Entonces, Jim se levantó y les quitó las ligaduras. Los demás le miraban conteniendo la respiración. Los piratas se pusieron de pie y miraron al muchacho con una mirada extraña.

—Bien —dijo Jim cuando hubo desatado al último de los prisioneros—; ahora llevaremos todos los tesoros al barco y zarparemos.

Los piratas parecieron dudar un momento, pero luego obedecieron la orden. Naturalmente, los marineros les ayudaron a empaquetarlo todo y durante un rato se pudo contemplar el espectáculo insólito de unos honrados lobos de mar que transportaban cofres llenos de alhajas y paquetes de sedas maravillosas ayudando a los más despiadados piratas que hayan existido jamás.

—¡Rayos, muchacho! —gruñó Lucas y lanzó unas boca nadas de humo—; éste es un asunto arriesgado.

—Lo es —añadió el capitán—. ¡Cerdos marinos asados con siete cerditos marinos! Si en esta cueva de ladrones hubiera un peine, me peinaría porque se me han puesto los cabellos de punta. Hay que reconocer que el príncipe Mirra ha hecho lo único razonable que se podía hacer. Soy un viejo lobo de mar y mis hombres tienen mucha experiencia, pero no hubiéramos conseguido salir de esta tromba marina. Ningún marino decente se atrevería ni a soñar en hacer lo que estos tipos del demonio van a lograr. Tengo que reconocer que es un asunto arriesgado, pero Jim Botón lo ha conseguido.
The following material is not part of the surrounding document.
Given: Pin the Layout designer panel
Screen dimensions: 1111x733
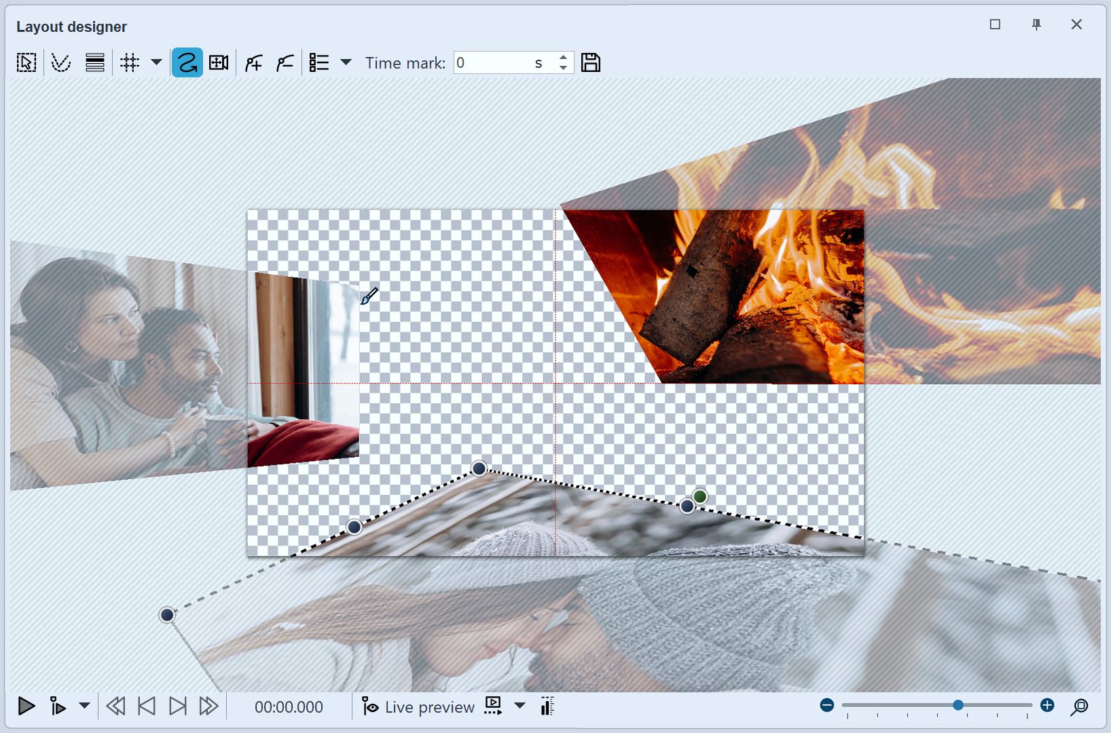Looking at the screenshot, I should [x=1036, y=25].
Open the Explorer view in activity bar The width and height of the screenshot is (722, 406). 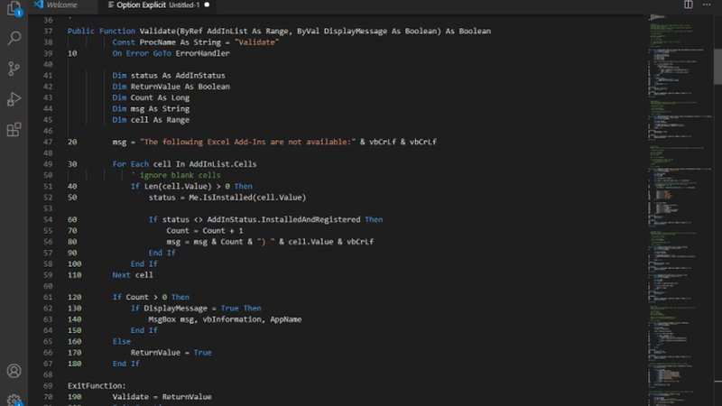pos(14,9)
—Espera —gruñó Lucas—; todavía no ha terminado.

Cuando todo estuvo preparado para la partida, uno de los piratas se acercó a Jim y exclamó:

—Estamos listos. ¿Hacia dónde nos tenemos que dirigir?

—Hacia China —dijo Jim.

Salieron, subieron al barco con las velas de color rojo de sangre y empezó el arriesgado viaje de vuelta.